-- WHAT TO WORK ON --
Down to the last character, write out the records below.
::: TASK INPUT :::
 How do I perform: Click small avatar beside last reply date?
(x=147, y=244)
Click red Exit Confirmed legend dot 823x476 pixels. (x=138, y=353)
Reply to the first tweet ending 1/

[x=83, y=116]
:::
-- ANSWER FOR THE TASK --
 How do I perform: Click small avatar beside last reply date?
(x=147, y=244)
Click red Exit Confirmed legend dot 823x476 pixels. (x=138, y=353)
Reply to the first tweet ending 1/

[x=83, y=116]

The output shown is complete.